BOSTON — On Beacon Hill, lawmakers will soon be considering new legislation that could expand the use of DNA technology in criminal investigations.
Forensic DNA technology has been a game-changer for criminal law enforcement.
And now that same technology is changing the rules again, through the use of familial DNA.
That’s the process of finding a DNA match to a suspect’s relative, and then using traditional police work to locate the suspect.
Familial DNA was most famously used recently to make an arrest in the Golden State Killer case.
“This is a tool for unresolved cases using science. It helps law enforcement,” Heather Bish, a member of the Massachusetts Missing Persons Task Force told me.
Heather is the sister of murder victim Molly Bish, and she is working on legislation to standardize the use of familial DNA in Massachusetts.

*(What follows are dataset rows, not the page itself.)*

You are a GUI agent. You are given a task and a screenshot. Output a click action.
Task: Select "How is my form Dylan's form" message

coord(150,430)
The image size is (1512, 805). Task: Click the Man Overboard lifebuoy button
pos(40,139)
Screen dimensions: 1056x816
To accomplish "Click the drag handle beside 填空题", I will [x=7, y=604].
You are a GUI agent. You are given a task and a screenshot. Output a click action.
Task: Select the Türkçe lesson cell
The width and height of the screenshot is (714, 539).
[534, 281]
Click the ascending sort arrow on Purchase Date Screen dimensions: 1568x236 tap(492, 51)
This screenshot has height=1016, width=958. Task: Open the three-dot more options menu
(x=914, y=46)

“It really is just a standard procedure that’s already being used in Massachusetts, but it allows victim’s families have some hope that there is another tool that could find the person that is responsible,” Bish said.

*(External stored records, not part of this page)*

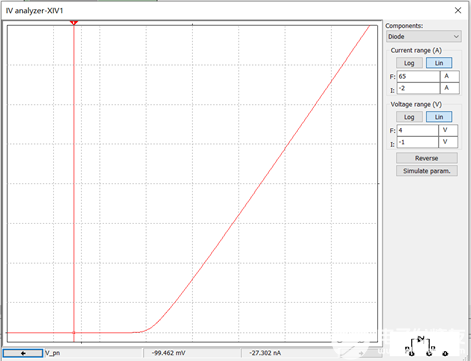Switch current range to Log scale
The width and height of the screenshot is (471, 361).
[x=409, y=63]
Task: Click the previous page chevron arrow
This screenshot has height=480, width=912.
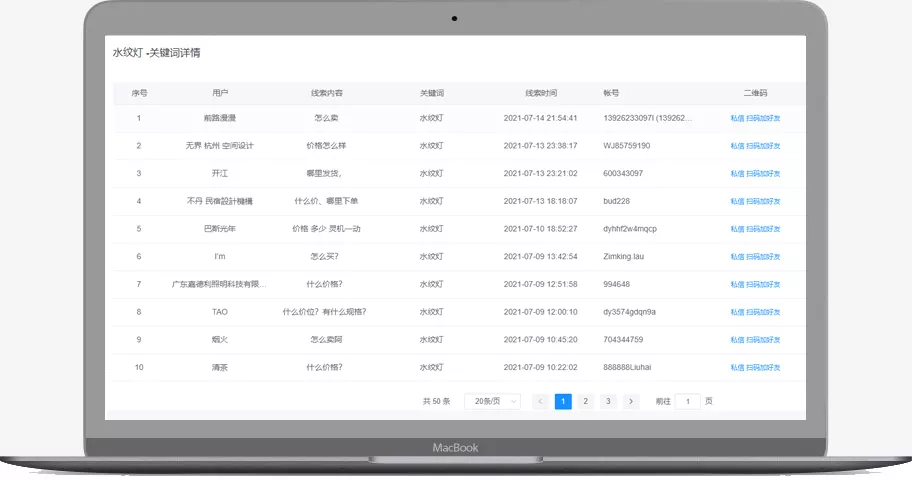Action: pos(540,401)
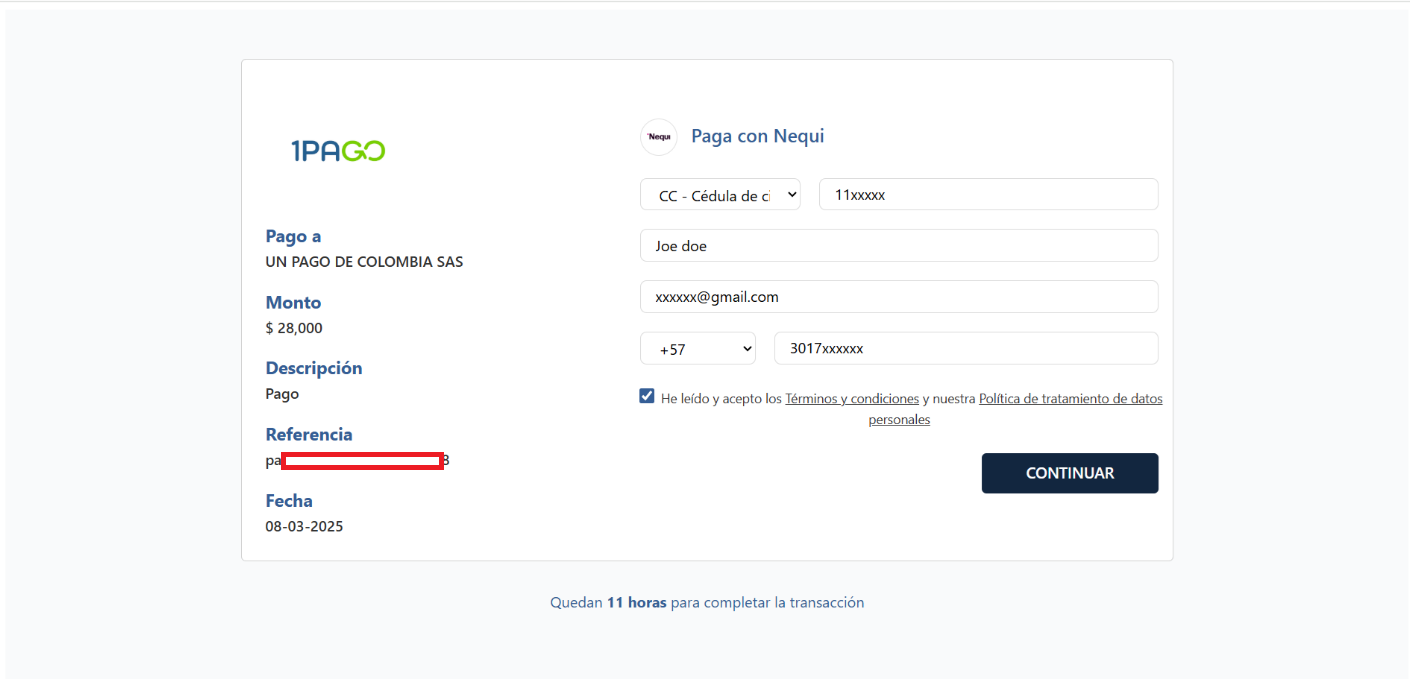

But more than that, the bill standardizes, for all Massachusetts District Attorneys, the way familial DNA is used, once it’s gathered.

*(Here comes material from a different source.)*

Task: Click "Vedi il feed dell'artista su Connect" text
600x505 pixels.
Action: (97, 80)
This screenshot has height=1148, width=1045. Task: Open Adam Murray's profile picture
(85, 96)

Bish says she is concerned, without a set procedure, cases could be lost in court.
In 21 years, there’s never been an arrest in Molly Bish’s case.
“Could you imagine, in my case, if someone had given DNA to exonerate themselves in Molly’s case and the DA was using it to compare with other crimes in other counties? That is a privacy issue,” Bish said.
“We certainly we want to catch the bad guys, but we want to do it in a way that is a process, a standard, protocol-driven so it’s not getting all this wiggle room for a disastrous outcome, like a trial being messed up from it,” Bish added.
If the bill becomes law, it is hoped the guidelines will ensure that familial DNA will be available to investigators across the state.